** begin **

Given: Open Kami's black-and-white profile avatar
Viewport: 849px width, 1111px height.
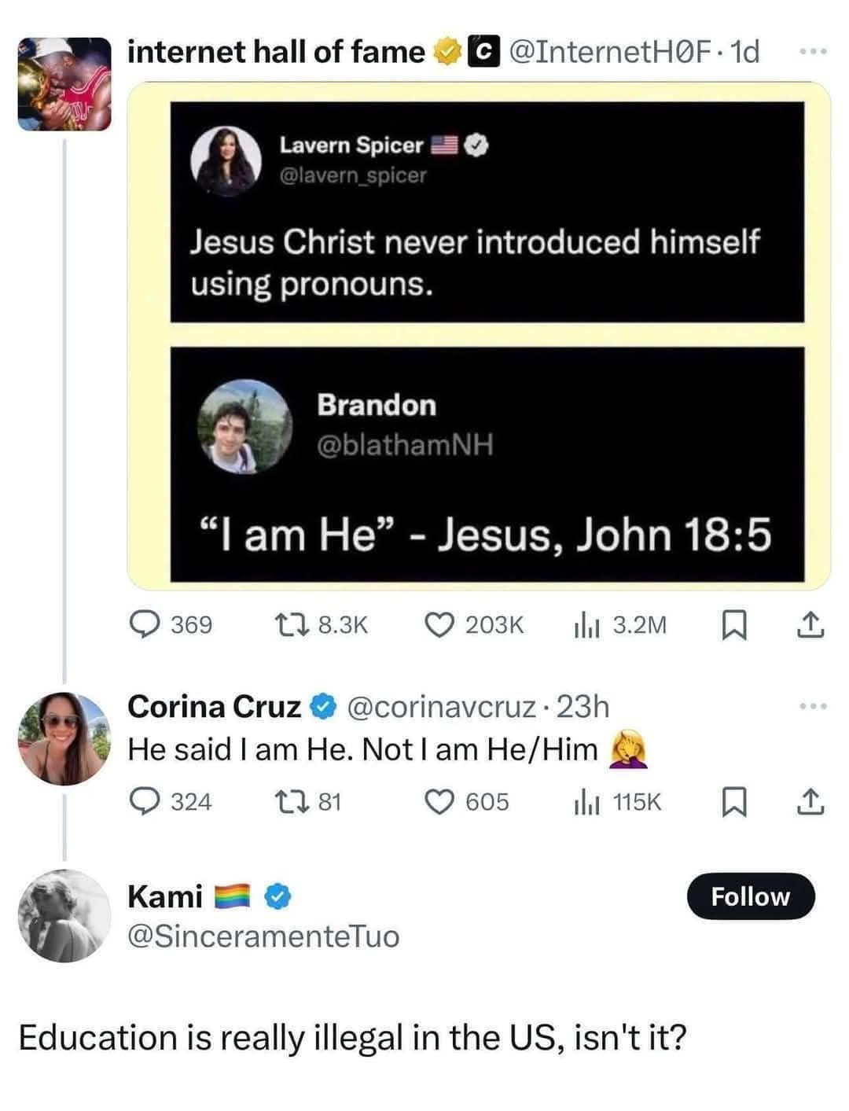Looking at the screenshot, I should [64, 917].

** end **
** begin **

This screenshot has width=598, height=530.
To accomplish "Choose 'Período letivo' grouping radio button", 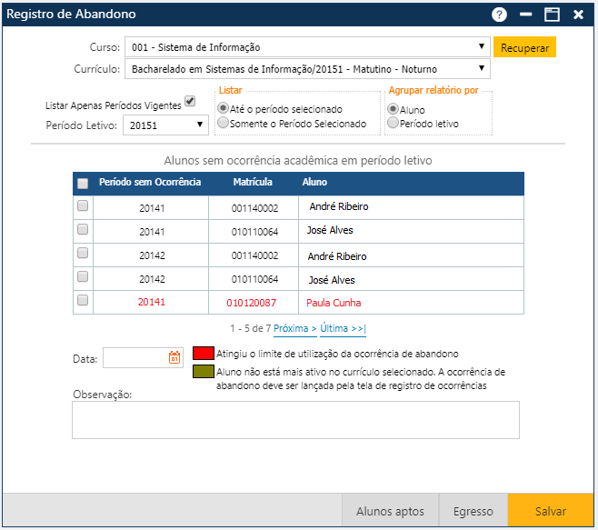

** end **
** begin **

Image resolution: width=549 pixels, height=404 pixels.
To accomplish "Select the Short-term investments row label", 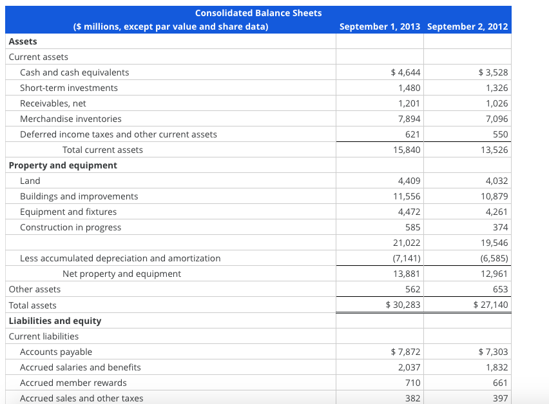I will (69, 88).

** end **

TASK PROMPT:
Return every line of the rows above that contains the string "height".

PROBLEM SOLUTION:
Viewport: 849px width, 1111px height.
This screenshot has width=598, height=530.
Image resolution: width=549 pixels, height=404 pixels.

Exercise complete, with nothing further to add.